[Books and Habits from the Lectures of Lafcadio Hearn by Lafcadio Hearn]@TWC D-Link book
Books and Habits from the Lectures of Lafcadio Hearn

INTRODUCTION
10/12

But the lecture gives us, I think, an extraordinary insight into ourselves, a power of self-criticism almost disconcerting as we realize not only the persistence of ethical ideals in the past, but also the possible career of new ethical systems as they may permeate the books written to-day.

To what standard will the reader of our contemporary literature be unconsciously moulded?
What account will be given of literature a thousand years from now, when a later critic informs himself of our ethics in order to understand more vitally the pages in which he has been brought up?
Partly to inform his Japanese students still further as to our ethical tendencies in literature, and partly I think to indulge his own speculation as to the morality that will be found in the literature of the future, Hearn gave his remarkable lectures on the ant-world, following Fabre and other European investigators, and his lecture on "The New Ethics." When he spoke, over twenty years ago, the socialistic ideal had not gripped us so effectually as it has done in the last decade, but he had no difficulty in observing the tendency.

Civilization in some later cycle may wonder at our ambition to abandon individual liberty and responsibility and to subside into the social instincts of the ant; and even as it wonders, that far-off civilization may detect in itself ant-like reactions which we cultivated for it.

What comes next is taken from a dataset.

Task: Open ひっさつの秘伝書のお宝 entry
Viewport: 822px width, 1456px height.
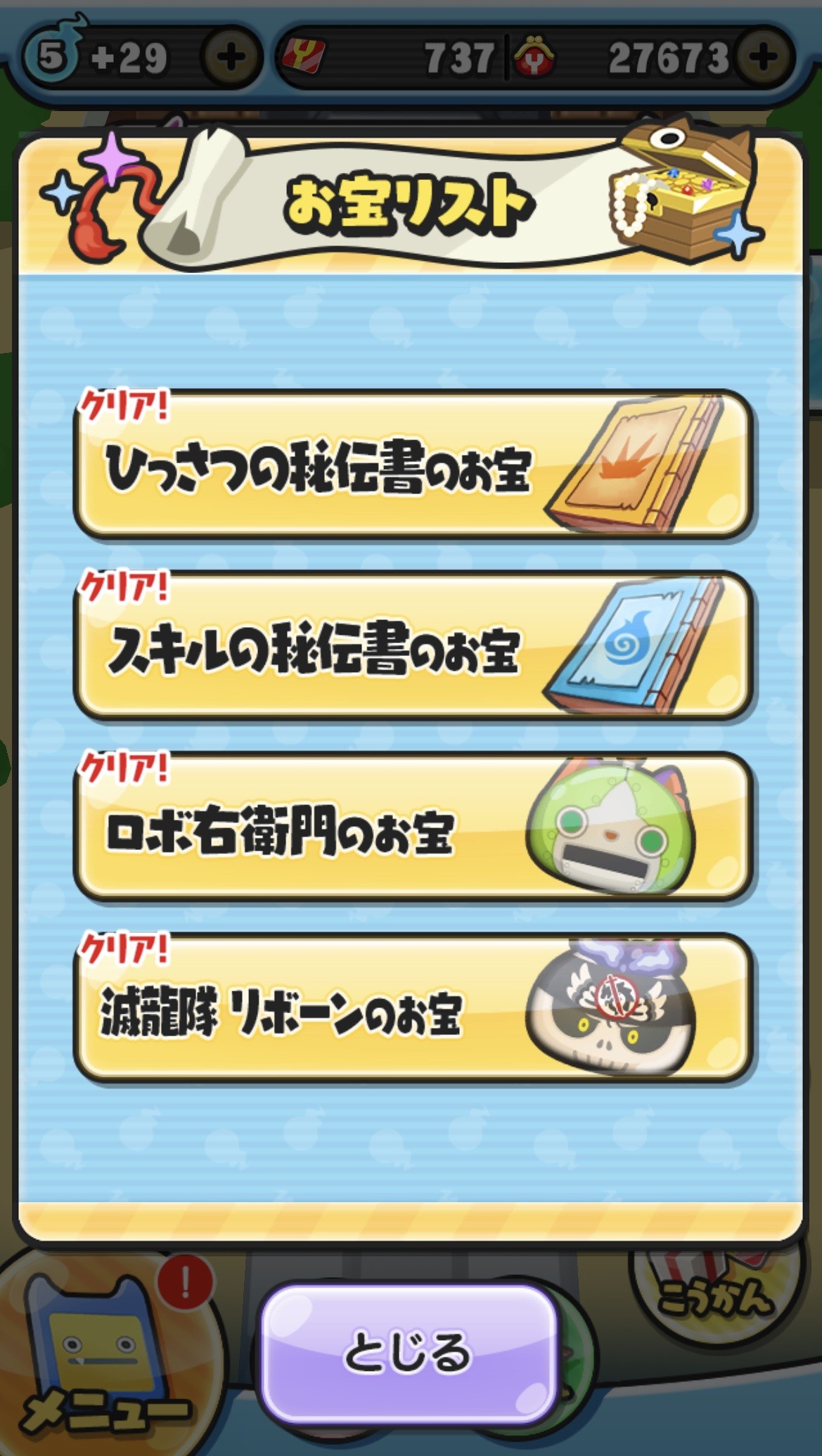Action: tap(413, 465)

With this description of the ant-world it is illuminating to read the two brilliant chapters on English and French poems about insects.

Against this whole background of ethical theory, I have ventured to set Hearn's singularly objective account of the Bible.
In the remaining four chapters Hearn speaks of the "Kalevala," of the mediaeval romance "Amis and Amile," of William Cory's "Ionica," and of Theocritus.